The recent revelation that the so-called “Day for freedom” fronted by Stephen Yaxley Lennon, who styles himself Tommy Robinson, was bankrolled by a hardline conservative “think tank” from the USA called the Middle East Forum, was not an isolated incident. Nor was the recent appearance of the deeply repellant Steve Bannon on ITV’s Good Morning Britain, and the LBC show fronted by Nigel “Thirsty” Farage.
Nor were the recent moves to join UKIP from the likes of Battersea bedroom dweller Paul Watson, Mark Meechan (who styles himself Count Dankula), Milo Yiannopoulos and others. Nor is the taking of the Kippers increasingly to the right by their current leader Adolf von Batten. Nor is Batten’s increasingly shrill Islamophobic rhetoric.

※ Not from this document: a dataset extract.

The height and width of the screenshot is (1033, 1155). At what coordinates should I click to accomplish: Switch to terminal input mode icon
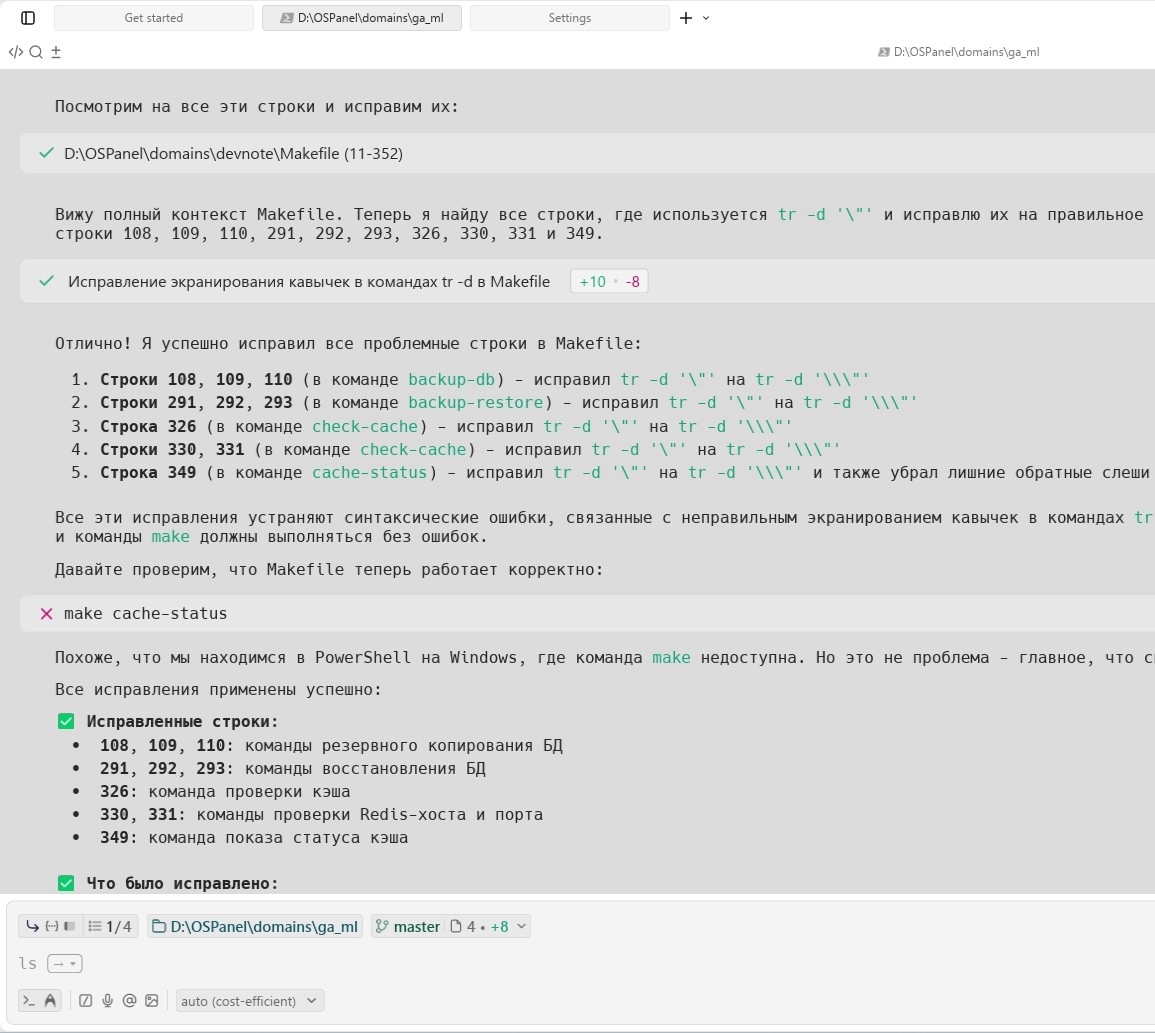click(29, 1001)
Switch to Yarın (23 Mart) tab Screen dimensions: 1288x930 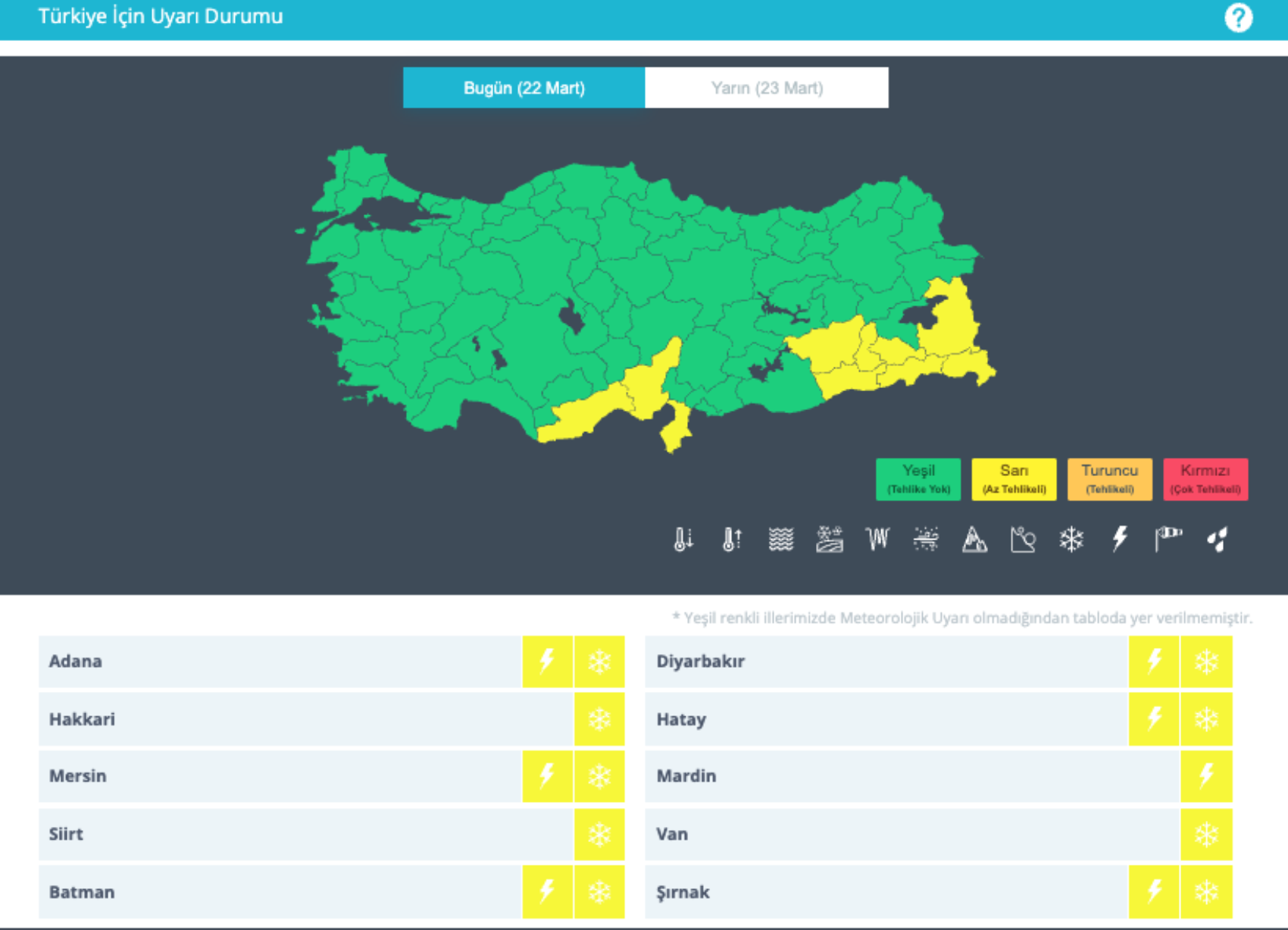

We know this after the Daily Beast blew the whistle on Bannon and his pals, sounding a warning that politicians across mainland Europe, but especially here in the UK, should heed and act upon. As Nico Hines has told, “Trump’s former White House chief advisor told The Daily Beast that he is setting up a foundation in Europe called The Movement which he hopes will lead a right-wing populist revolt across the continent starting with the European Parliament elections next spring”.
While the thought of Steve Bannon, an ocean-going shit of no known principle, naming his project after one of the more respectable synonyms for a turd, might generate momentary amusement, the fact remains that someone Stateside is prepared to throw a lot of money at the former Trump confidant in order to interfere in this country’s affairs.
Although he claims that The Movement will be a not for profit enterprise, those with whom he wants to work shows that someone will profit from his meddling, and it won’t be the people upon whom he is trying to foist his ideas. “Over the past year, Bannon has held talks with right-wing groups across the continent from Nigel Farage and members of Marine Le Pen’s Front National (recently renamed Rassemblement National) in the West, to Hungary’s Viktor Orban and the Polish populists in the East”.
And what he envisages as the fruit of his labours is equally unappealing: “Right-wing populist nationalism is what will happen. That’s what will govern … You’re going to have individual nation states with their own identities, their own borders … It will be instantaneous - as soon as we flip the switch”.
Bannon wants to throw tens of millions of US Dollars at The Movement. It will set up shop in Brussels. It will have its own staff. But there is a chink in the armour of this particular warrior, and that is the collective inadequacy of those he has rallied to his standard.
Quite apart from Watson, Meechan, and of course Stephen Lennon, once he emerges from prison, Yiannopoulos crashed and burned recently, and Bannon’s latest trusted lieutenant, Raheem “call me Ray” Kassam, is a clown, a woefully inept nobody whose propensity to bluster and threats is no more than a cover for shallowness.
Steve Bannon’s vain pursuit of glory by interfering in other countries’ business can be defeated, and must be. Anyone who tells bigots “Let them call you racists, xenophobes or whatever else, wear these like a medal” should never be welcomed - anywhere.